As associações públicas são pessoas coletivas de direito público, de natureza associativa, constituídas para promover determinados interesses públicos por meio da participação organizada de seus próprios membros. Ao contrário dos institutos públicos, que apresentam uma estrutura institucional ou fundacional e são criados designadamente pelo Estado para desempenhar atribuições estaduais, as associações públicas assentam num substrato pessoal. São constituídas por um conjunto de pessoas ou entidades que partilham interesses específicos e participam na formação da vontade da organização.

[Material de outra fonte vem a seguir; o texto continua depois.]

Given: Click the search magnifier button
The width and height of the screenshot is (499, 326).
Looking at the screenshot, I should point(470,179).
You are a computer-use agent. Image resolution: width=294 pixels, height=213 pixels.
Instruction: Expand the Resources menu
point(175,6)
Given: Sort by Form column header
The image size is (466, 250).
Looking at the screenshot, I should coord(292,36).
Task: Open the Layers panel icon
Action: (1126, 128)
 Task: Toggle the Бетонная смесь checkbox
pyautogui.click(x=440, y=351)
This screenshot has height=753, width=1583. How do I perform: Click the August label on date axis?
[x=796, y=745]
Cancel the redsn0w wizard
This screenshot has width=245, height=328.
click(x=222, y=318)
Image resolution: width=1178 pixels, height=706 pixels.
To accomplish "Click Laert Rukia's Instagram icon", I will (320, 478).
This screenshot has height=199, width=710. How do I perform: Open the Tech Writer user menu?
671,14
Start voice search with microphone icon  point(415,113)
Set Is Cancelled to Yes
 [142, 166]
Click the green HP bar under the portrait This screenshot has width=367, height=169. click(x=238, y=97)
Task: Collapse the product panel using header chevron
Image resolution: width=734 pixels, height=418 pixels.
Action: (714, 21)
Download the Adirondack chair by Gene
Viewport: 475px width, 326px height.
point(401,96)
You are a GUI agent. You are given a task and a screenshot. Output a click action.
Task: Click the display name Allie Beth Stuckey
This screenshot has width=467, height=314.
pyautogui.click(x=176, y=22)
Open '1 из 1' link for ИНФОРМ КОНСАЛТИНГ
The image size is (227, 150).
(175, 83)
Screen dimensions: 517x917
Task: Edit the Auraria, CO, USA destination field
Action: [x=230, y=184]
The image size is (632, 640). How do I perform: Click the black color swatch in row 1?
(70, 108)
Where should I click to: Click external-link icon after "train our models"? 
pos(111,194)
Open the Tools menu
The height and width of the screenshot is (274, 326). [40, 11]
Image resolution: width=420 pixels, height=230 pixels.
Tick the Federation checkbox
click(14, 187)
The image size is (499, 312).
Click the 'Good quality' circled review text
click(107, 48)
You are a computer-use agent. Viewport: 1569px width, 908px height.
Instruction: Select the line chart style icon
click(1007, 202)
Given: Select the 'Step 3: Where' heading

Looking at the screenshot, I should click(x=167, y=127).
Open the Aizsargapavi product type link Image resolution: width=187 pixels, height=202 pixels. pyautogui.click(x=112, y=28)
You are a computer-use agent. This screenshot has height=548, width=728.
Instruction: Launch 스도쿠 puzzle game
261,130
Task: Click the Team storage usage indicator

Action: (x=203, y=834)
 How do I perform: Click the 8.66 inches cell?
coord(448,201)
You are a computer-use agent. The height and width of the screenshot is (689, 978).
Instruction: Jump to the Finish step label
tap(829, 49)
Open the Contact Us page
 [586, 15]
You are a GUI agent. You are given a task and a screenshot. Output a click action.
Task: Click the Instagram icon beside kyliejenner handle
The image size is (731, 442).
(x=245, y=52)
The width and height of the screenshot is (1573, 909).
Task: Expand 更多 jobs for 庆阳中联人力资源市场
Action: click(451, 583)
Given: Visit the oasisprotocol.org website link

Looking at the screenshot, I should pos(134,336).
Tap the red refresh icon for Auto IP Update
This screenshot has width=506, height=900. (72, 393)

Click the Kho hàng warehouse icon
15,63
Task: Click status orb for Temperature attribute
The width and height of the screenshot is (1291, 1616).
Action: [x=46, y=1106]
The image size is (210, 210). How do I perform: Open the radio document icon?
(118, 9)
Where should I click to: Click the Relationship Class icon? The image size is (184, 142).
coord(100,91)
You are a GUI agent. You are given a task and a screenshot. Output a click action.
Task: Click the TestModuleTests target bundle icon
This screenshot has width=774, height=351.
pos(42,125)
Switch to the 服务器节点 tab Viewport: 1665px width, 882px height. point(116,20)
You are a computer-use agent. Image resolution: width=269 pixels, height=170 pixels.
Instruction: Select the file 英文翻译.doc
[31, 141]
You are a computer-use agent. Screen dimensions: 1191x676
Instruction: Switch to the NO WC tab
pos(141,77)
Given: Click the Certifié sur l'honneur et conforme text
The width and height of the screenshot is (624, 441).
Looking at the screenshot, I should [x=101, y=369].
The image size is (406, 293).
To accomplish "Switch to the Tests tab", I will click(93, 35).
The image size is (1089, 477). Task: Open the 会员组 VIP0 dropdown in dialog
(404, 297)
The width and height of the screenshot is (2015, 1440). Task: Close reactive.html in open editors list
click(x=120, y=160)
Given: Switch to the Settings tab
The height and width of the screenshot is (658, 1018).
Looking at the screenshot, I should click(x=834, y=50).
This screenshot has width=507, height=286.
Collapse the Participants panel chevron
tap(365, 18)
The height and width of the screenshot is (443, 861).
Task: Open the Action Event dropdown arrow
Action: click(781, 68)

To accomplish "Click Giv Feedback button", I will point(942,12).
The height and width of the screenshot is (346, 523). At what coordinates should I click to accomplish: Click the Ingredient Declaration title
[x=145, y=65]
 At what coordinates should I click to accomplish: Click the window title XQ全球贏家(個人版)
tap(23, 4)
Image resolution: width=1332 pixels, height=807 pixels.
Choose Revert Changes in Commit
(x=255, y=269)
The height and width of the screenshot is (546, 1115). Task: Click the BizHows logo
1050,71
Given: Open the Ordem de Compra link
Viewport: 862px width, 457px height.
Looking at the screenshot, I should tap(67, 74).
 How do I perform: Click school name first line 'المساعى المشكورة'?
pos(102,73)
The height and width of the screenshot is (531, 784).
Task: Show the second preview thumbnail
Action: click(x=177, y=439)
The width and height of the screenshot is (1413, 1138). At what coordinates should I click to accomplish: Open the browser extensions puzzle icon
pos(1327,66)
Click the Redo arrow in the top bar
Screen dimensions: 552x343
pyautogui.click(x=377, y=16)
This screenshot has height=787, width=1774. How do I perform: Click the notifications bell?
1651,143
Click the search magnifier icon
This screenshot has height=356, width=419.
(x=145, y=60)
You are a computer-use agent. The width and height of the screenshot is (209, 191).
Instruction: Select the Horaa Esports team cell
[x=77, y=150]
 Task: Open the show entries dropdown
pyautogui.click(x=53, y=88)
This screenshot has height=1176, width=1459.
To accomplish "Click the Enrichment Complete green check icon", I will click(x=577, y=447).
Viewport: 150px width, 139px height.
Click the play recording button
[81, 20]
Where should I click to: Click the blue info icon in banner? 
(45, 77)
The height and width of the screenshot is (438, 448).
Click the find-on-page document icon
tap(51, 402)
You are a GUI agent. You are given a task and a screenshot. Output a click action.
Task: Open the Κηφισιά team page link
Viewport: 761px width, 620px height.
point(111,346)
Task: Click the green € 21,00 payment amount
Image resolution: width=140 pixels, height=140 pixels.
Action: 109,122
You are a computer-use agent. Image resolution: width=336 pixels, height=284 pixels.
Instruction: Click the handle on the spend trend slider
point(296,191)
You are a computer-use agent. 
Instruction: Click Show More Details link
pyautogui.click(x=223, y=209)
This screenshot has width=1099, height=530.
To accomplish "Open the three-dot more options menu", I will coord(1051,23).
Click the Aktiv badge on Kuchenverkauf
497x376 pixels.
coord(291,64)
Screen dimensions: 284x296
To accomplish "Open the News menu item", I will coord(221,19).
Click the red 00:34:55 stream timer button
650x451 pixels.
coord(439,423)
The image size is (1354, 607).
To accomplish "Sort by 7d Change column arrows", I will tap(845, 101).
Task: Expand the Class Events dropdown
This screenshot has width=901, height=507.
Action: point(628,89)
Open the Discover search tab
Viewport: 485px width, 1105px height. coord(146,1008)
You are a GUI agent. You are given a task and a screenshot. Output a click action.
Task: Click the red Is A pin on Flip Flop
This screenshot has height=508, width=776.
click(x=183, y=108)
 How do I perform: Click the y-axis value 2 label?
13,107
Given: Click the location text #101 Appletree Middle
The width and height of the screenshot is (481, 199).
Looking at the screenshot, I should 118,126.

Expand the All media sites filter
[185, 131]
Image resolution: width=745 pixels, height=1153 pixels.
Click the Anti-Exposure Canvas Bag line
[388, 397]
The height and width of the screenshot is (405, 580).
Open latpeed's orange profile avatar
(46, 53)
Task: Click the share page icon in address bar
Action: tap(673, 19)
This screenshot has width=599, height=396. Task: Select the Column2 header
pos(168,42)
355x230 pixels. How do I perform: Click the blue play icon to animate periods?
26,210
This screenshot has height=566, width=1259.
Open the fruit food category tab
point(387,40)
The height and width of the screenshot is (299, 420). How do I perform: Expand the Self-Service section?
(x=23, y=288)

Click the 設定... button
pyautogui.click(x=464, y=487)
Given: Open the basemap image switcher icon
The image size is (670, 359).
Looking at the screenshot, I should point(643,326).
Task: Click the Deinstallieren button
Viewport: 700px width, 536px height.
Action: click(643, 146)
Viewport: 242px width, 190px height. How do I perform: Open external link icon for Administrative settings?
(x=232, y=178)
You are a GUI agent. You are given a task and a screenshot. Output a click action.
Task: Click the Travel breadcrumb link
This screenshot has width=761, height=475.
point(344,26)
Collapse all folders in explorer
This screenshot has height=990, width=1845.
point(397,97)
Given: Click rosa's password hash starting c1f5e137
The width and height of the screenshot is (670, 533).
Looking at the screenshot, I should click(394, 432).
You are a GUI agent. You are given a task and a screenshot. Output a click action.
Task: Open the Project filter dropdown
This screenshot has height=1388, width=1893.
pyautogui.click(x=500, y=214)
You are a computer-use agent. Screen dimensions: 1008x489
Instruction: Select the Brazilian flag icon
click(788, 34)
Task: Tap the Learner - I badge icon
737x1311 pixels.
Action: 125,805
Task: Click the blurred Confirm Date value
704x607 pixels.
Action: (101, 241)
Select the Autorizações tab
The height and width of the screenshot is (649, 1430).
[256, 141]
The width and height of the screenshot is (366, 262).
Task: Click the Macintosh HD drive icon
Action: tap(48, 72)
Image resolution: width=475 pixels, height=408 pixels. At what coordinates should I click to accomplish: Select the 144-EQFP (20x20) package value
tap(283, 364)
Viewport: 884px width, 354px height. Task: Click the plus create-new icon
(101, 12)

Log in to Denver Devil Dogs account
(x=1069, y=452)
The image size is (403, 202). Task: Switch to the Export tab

As associações públicas integram-se na Administração Autónoma, uma vez que prosseguem interesses próprios dos seus membros, através de órgãos próprios democraticamente formados, sem sujeição ao poder de direção ou de superintendência do Governo.
A criação de associações públicas traduz uma forma de descentralização administrativa. O Estado, em vez de prosseguir diretamente em determinada tarefa administrativa, atribui-a a uma organização composta pelos próprios interessados ou pelas entidades públicas envolvidas. Nas associações públicas profissionais, por exemplo, o Estado confia aos profissionais inscritos parte da regulação, da fiscalização e da disciplina da respetiva profissão. Contudo, esses poderes não são exercidos apenas em benefício dos profissionais, mas também em função do interesse público, da proteção dos destinatários dos serviços e da qualidade e da confiança no exercício da profissão.
Espécies de associações públicas
As associações públicas podem ser classificadas em função da natureza dos respetivos membros, pelo que poderemos ter associações públicas de entidades públicas, de entidades privadas e de entidades mistas.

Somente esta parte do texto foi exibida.